Non moins de 260 000 habitants des provinces côtières de Nghệ An, Hà Tĩnh, Quảng Bình, Quảng Trị et Thừa Thiên-Huế, notamment des pêcheurs, ont subi les conséquences de la mort de millions de poissons, en avril 2016.
À l’issue d’une enquête de deux mois sur cette catastrophe écologique, l’État a confirmé les allégations du public selon lesquelles une aciérie appartenant à Formosa Plastics Group avait rejeté des déchets toxiques. À la fin du mois de juin, l’entreprise taïwanaise a présenté ses excuses et annoncé qu’elle verserait des indemnités à hauteur de 500 millions de dollars des États-Unis mais les victimes estiment qu’il s’agit d’une réparation insuffisante au vu des effets désastreux sur leurs moyens d’existence. Les 506 plaintes déposées en vue d’obtenir une indemnisation supplémentaire ont été rejetées par les autorités.

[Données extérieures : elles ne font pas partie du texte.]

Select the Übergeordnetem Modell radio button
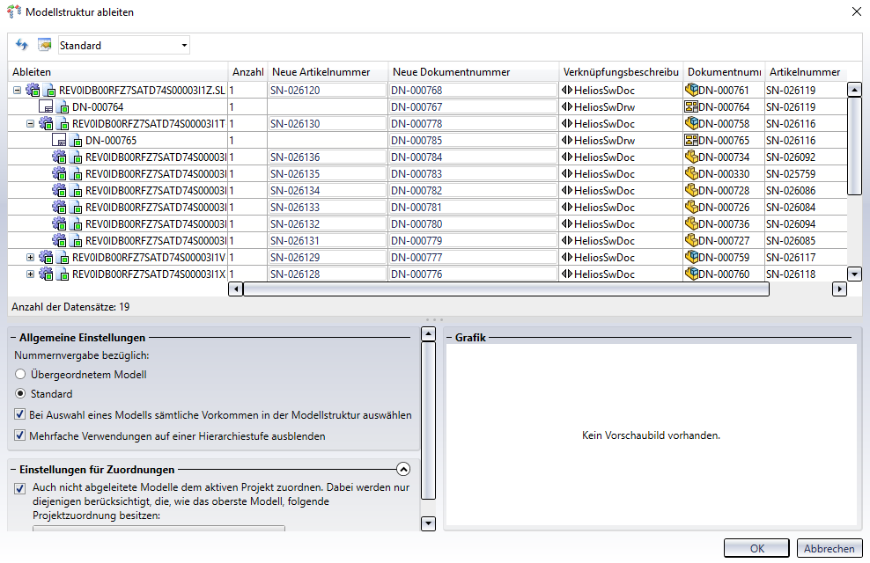Screen dimensions: 870x563 point(20,374)
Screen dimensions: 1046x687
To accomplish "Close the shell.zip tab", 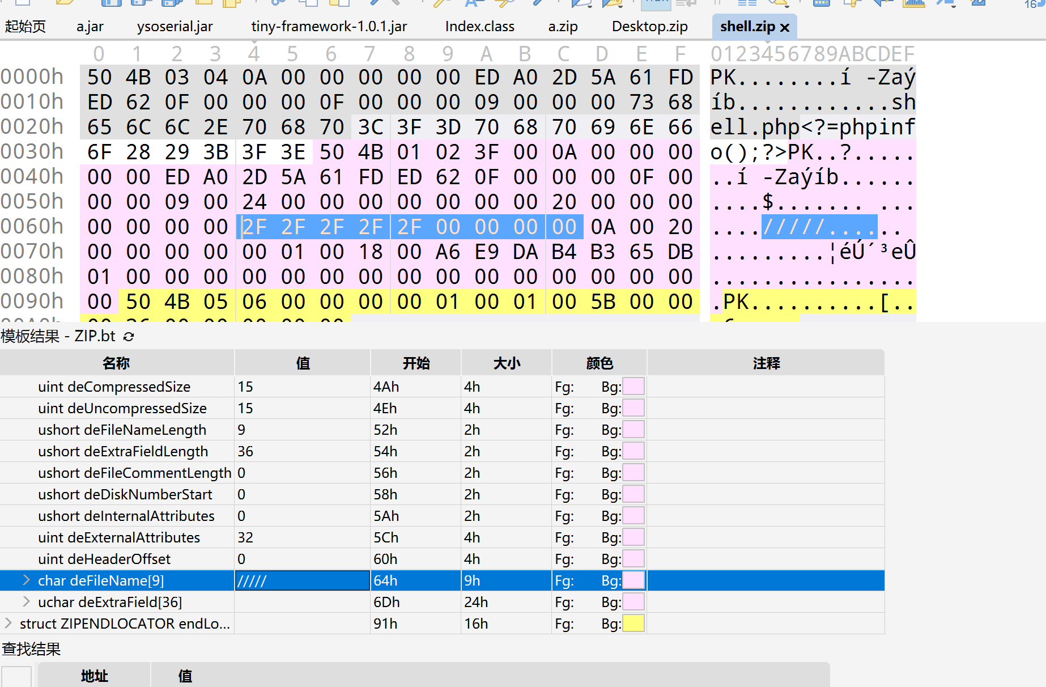I will click(785, 27).
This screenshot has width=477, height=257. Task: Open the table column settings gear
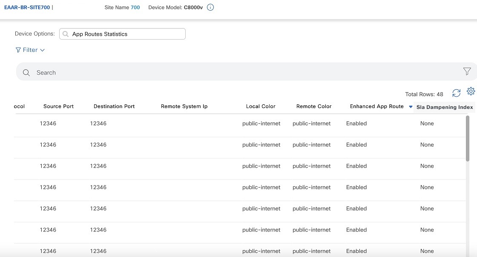point(471,91)
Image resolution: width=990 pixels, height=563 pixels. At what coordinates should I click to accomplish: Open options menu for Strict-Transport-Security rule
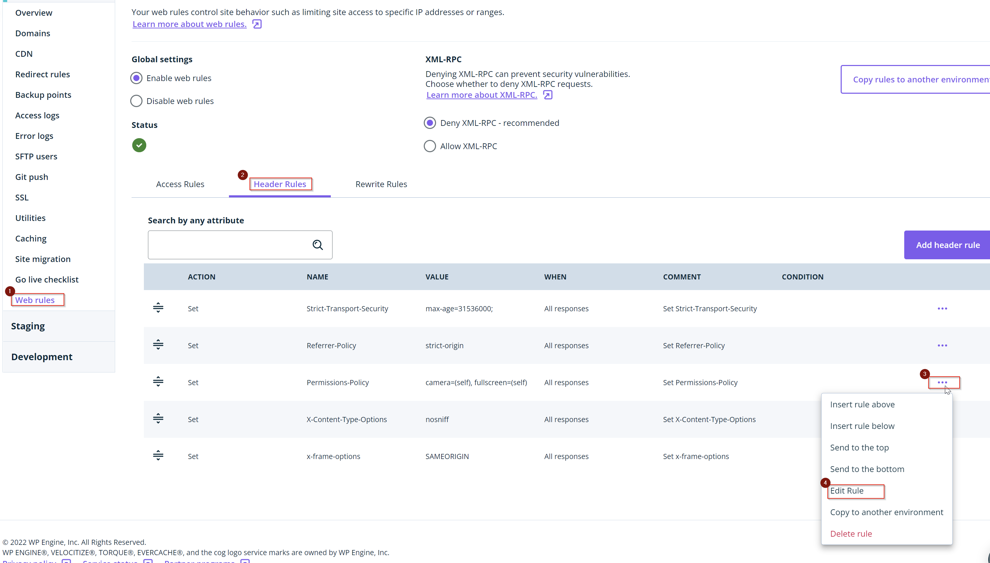click(942, 309)
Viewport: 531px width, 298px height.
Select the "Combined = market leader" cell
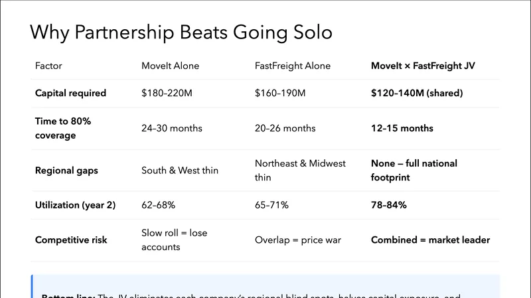pos(430,240)
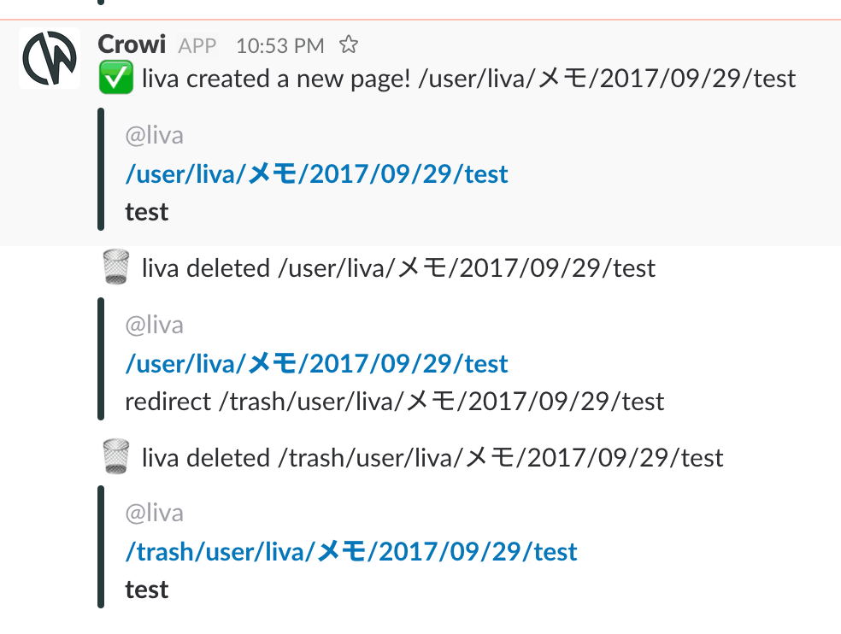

Les autorités vietnamiennes ont réagi avec brutalité face à une série de manifestations ayant eu lieu dans le pays au mois de mai 2016, après que les stocks de poisson du Viêt-Nam ont été décimés. Des mesures de police étendues visant à prévenir et à punir la participation à des manifestations ont permis diverses violations des droits humains, y compris des actes de torture et d’autres traitements ou châtiments cruels, inhumains ou dégradants, ainsi que des violations du droit à la liberté de réunion pacifique et du droit de circuler librement (voir la déclaration publique intitulée Viêt-Nam. Le gouvernement sévit contre des manifestations pacifiques et se rend coupable de violations des droits humains, https://www.amnesty.org/fr/documents/asa41/4078/2016/fr/). Malgré ces violences, les manifestations pacifiques se sont poursuivies mais les personnes ayant participé à la coordination et au dépôt de plaintes supplémentaires auprès des autorités sont de plus en plus souvent victimes de harcèlement et de menaces. Ce harcèlement prend notamment la forme de pressions exercées sur les familles et les employeurs des militants visés, ce qui entrave ceux-ci dans leurs activités.
Le Viêt-Nam est partie au Pacte international relatif aux droits civils et politiques, qui garantit le droit à la liberté d’expression, d’association et de réunion. Pourtant, ce droit fait l’objet d’une forte restriction en droit et en pratique dans ce pays. Des articles du Code pénal de 1999 portant sur la sécurité nationale et formulés en termes vagues sont fréquemment utilisés pour ériger en infraction des opinions ou activités pacifiques dissidentes. Les personnes qui prônent un changement politique pacifique, critiquent les politiques gouvernementales ou appellent au respect des droits humains sont souvent prises pour cible. L’article 88 (diffusion de propagande contre la République socialiste du Viêt-Nam) est souvent employé pour arrêter, poursuivre et emprisonner des dissidents en raison de leur militantisme pacifique, notamment les blogueurs, les militants luttant pour les droits du travail, les droits fonciers ou la justice sociale, les militants politiques, les adeptes de certaines religions, les défenseurs des droits humains, et même certains paroliers.